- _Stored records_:
· · · · ·

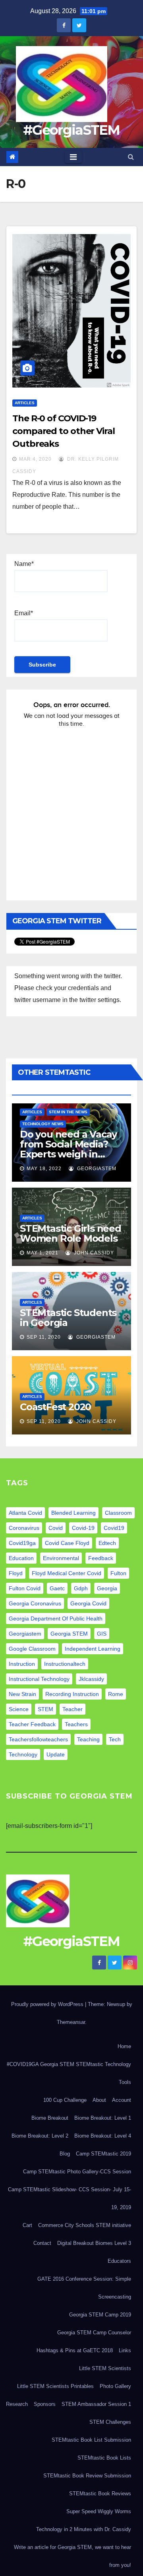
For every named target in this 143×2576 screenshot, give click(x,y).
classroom (118, 1513)
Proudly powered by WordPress (48, 2004)
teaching (88, 1739)
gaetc (57, 1588)
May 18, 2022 (44, 1168)
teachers (76, 1724)
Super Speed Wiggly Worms (98, 2511)
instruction (22, 1664)
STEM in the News (68, 1112)
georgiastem (25, 1633)
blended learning (73, 1513)
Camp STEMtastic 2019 (103, 2154)
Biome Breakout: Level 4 (102, 2136)
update (55, 1754)
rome (115, 1694)
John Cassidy (93, 1253)
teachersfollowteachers (38, 1739)
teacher (72, 1709)
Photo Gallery (115, 2386)
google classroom (32, 1649)
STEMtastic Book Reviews (100, 2494)
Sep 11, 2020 (44, 1337)
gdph (81, 1588)
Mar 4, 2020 (35, 459)
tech (115, 1739)
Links (125, 2350)
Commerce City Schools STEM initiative (84, 2225)
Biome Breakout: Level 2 (40, 2136)
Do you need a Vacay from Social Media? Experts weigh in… (68, 1144)
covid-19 (83, 1528)
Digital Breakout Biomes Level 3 (94, 2243)
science (19, 1709)
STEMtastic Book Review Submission (87, 2476)
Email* (23, 613)
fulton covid (25, 1588)
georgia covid (88, 1603)
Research (17, 2404)
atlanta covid (25, 1513)
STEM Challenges (110, 2422)
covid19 (114, 1528)
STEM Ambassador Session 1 (96, 2404)
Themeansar (71, 2022)
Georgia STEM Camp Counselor (94, 2333)
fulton (118, 1573)
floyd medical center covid (66, 1573)
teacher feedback (32, 1724)
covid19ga (22, 1543)
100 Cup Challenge (65, 2100)
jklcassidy (91, 1679)
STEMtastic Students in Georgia (68, 1317)
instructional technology (39, 1679)
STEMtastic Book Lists (104, 2458)
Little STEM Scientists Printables (55, 2386)
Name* (24, 563)
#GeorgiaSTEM (71, 130)
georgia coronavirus (35, 1603)
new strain (22, 1694)
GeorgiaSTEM (95, 1168)
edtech (107, 1543)
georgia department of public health (55, 1618)
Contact (42, 2243)
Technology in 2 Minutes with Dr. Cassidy (83, 2529)
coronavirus (24, 1528)
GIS (101, 1633)
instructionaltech (64, 1664)
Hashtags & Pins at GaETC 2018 (75, 2350)
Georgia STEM (69, 1633)
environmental (61, 1558)
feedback (100, 1558)
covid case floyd (67, 1543)
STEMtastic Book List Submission (91, 2440)
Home (124, 2046)
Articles (25, 403)
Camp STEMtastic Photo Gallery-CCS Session (77, 2172)
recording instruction (72, 1694)
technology (23, 1754)
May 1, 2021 (42, 1253)
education (21, 1558)
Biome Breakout (49, 2118)
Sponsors (45, 2404)
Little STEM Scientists (105, 2368)
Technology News (43, 1124)
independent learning (92, 1649)
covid (55, 1528)
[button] (131, 156)
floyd (16, 1573)
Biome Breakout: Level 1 (102, 2118)
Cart (27, 2225)
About (99, 2100)
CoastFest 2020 (55, 1407)
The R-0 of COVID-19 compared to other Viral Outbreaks (63, 431)
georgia (107, 1588)
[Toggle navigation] (73, 157)
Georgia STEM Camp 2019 (100, 2315)
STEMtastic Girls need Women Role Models (70, 1233)
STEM (45, 1709)
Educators (119, 2261)
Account (121, 2100)
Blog (65, 2154)
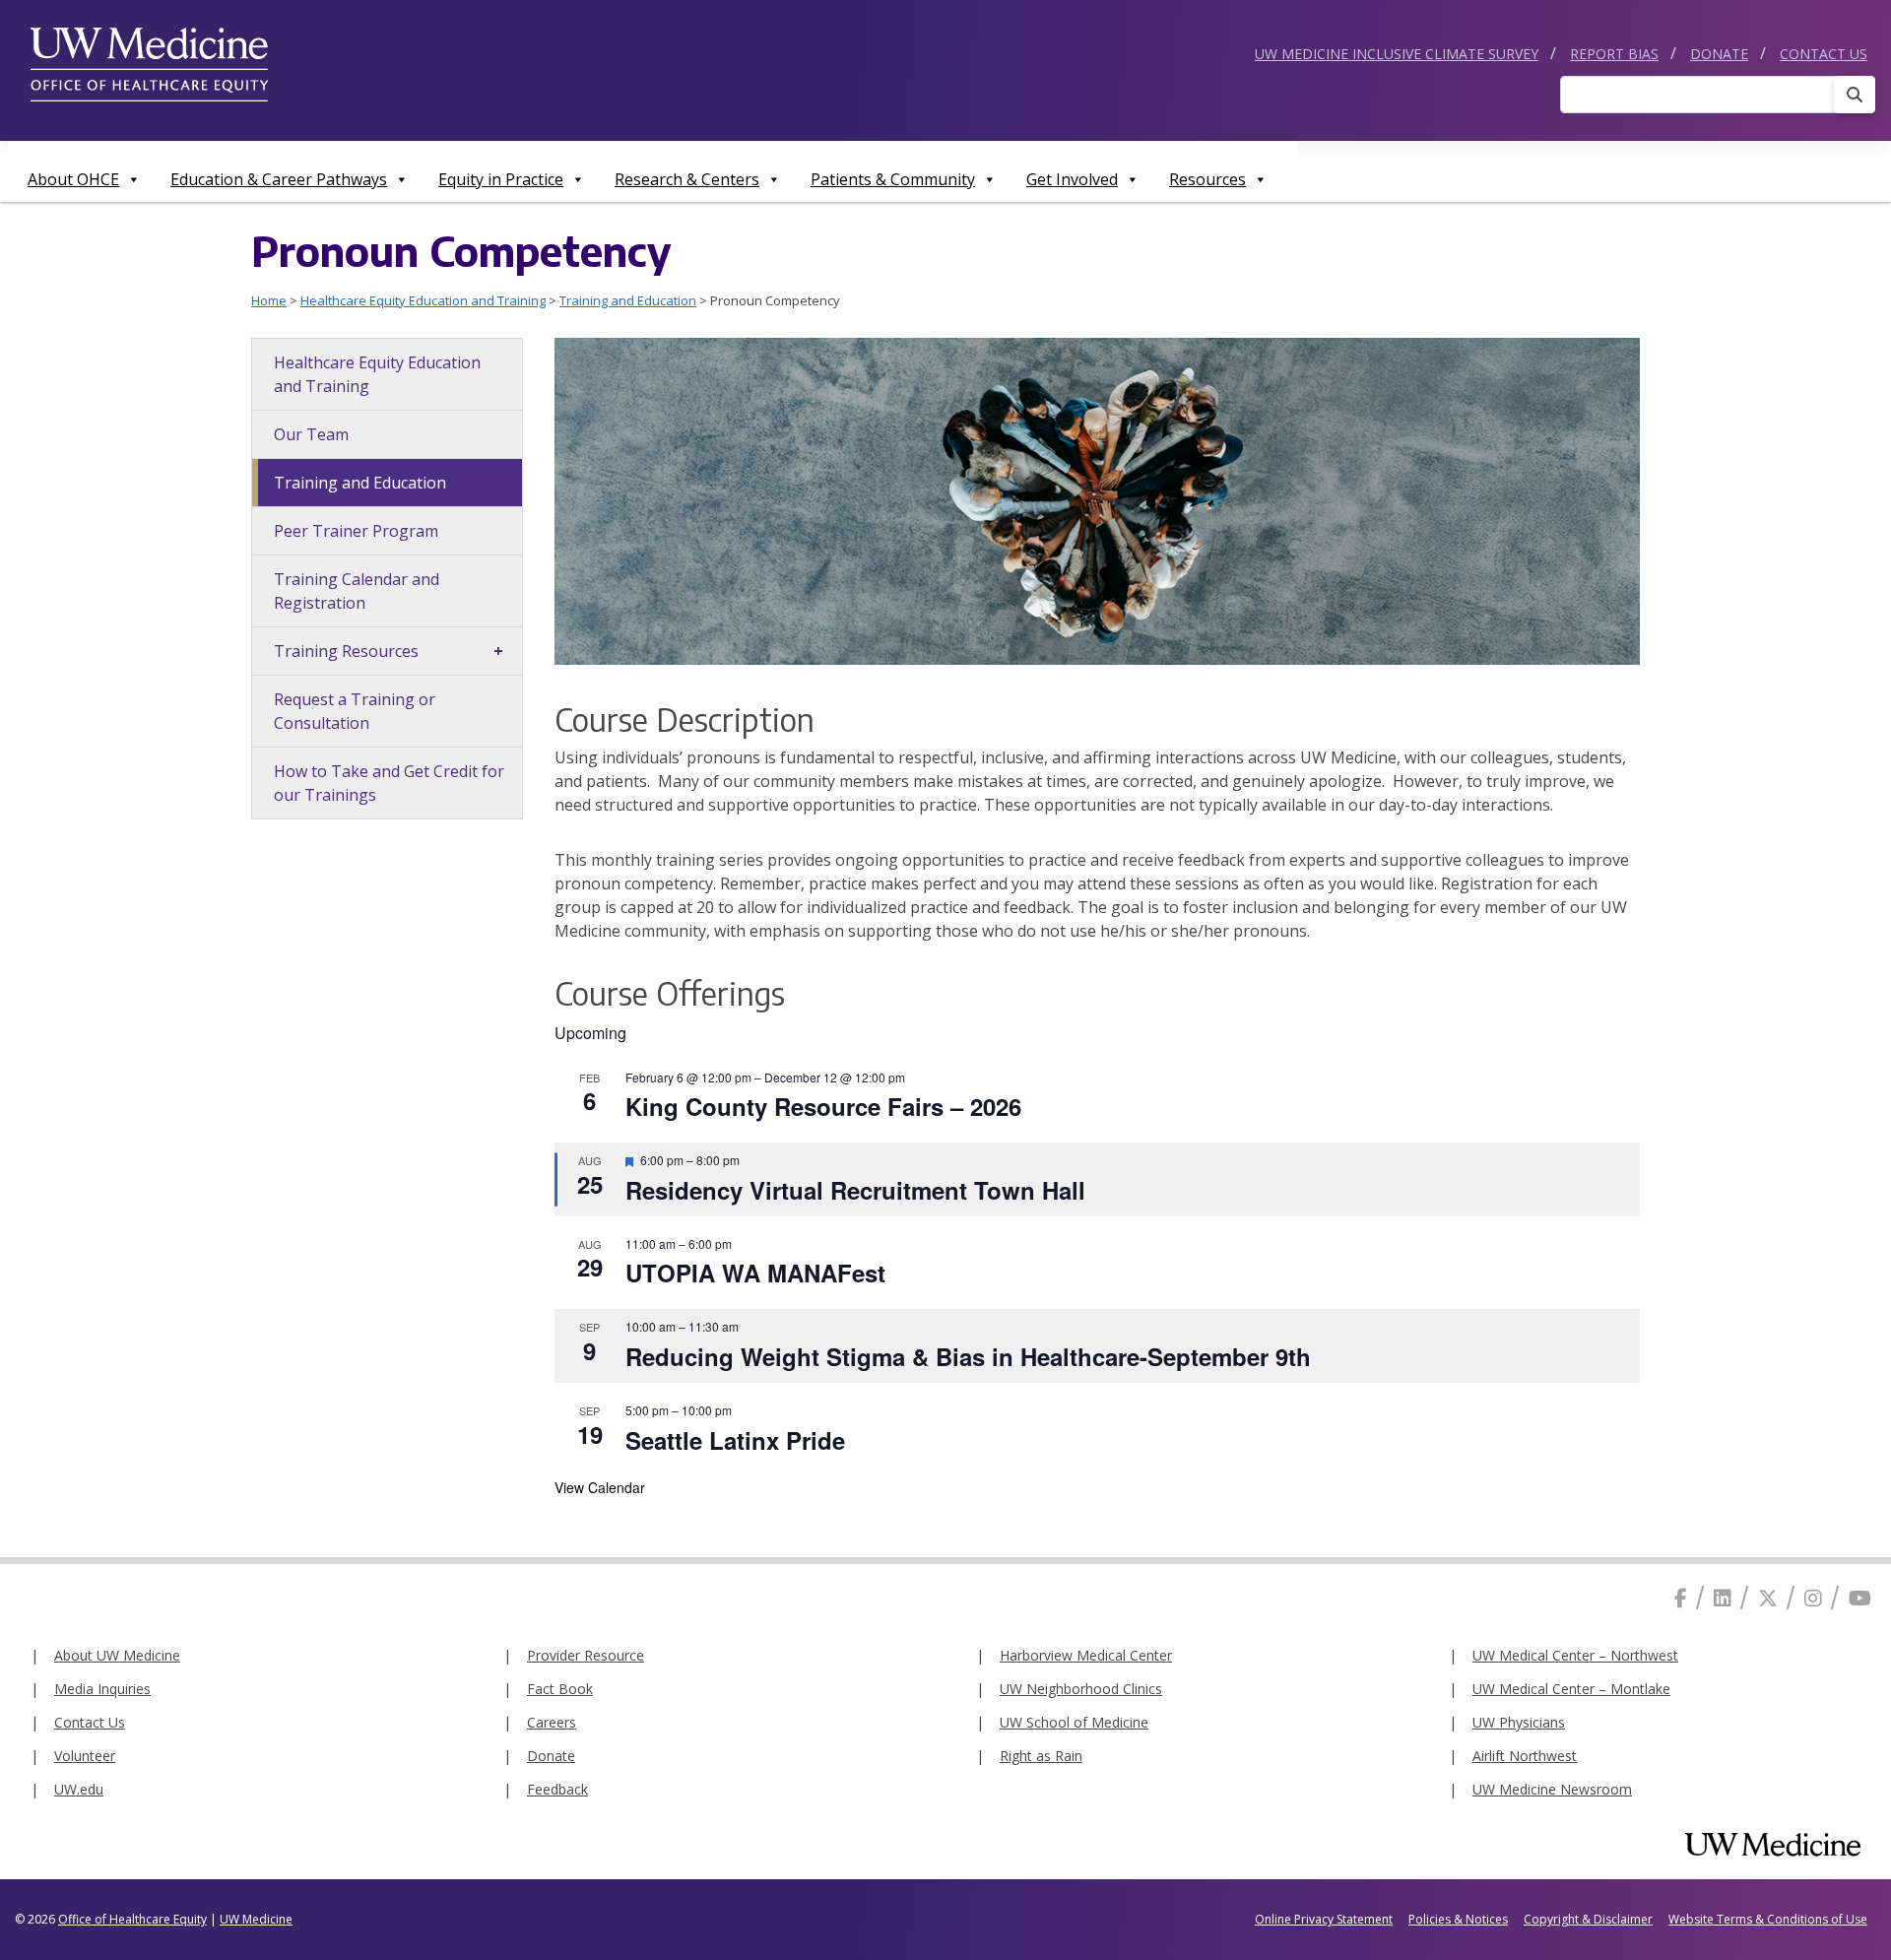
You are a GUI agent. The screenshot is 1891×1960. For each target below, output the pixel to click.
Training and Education (627, 300)
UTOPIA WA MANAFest (755, 1272)
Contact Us (1823, 53)
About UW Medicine (117, 1655)
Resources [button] (1207, 179)
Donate (1719, 53)
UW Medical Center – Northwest (1575, 1655)
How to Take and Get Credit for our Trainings (389, 783)
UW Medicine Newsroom (1552, 1789)
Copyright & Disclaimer (1588, 1919)
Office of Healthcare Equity (132, 1919)
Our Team (311, 434)
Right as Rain (1041, 1755)
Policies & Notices (1458, 1919)
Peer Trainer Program (356, 531)
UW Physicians (1518, 1722)
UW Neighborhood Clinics (1081, 1688)
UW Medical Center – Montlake (1571, 1688)
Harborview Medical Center (1086, 1655)
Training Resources (346, 651)
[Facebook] (1680, 1598)
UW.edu (78, 1789)
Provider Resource (585, 1655)
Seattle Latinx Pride (735, 1440)
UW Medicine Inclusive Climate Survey (1396, 53)
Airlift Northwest (1524, 1755)
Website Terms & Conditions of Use (1767, 1919)
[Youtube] (1860, 1598)
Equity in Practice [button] (500, 179)
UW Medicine (256, 1919)
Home (269, 300)
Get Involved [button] (1072, 179)
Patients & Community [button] (893, 179)
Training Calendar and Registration (356, 591)
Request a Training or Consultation (354, 711)
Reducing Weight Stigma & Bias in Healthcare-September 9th (968, 1356)
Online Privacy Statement (1324, 1919)
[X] (1768, 1598)
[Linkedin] (1722, 1598)
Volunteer (84, 1755)
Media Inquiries (102, 1688)
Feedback (557, 1789)
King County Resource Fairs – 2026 (823, 1106)
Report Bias (1614, 53)
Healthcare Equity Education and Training (423, 300)
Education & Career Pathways (278, 179)
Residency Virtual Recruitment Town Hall (855, 1190)
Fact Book (560, 1688)
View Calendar (599, 1487)
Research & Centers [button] (687, 179)
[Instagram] (1813, 1598)
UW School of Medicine (1074, 1722)
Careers (551, 1722)
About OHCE (73, 179)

· · · · ·

- _DIRECTIONS_: Going back over the entries above, copy word for word every line from the one that has "STEM Challenges (110, 2422)" on through the one that has "STEMtastic Students in Georgia (68, 1317)".

- _REPLY TO THE TASK_:
STEM Challenges (110, 2422)
covid19 (114, 1528)
STEM Ambassador Session 1 (96, 2404)
Themeansar (71, 2022)
Georgia STEM Camp Counselor (94, 2333)
fulton (118, 1573)
floyd medical center covid (66, 1573)
teacher feedback (32, 1724)
covid19ga (22, 1543)
100 Cup Challenge (65, 2100)
jklcassidy (91, 1679)
STEMtastic Students in Georgia (68, 1317)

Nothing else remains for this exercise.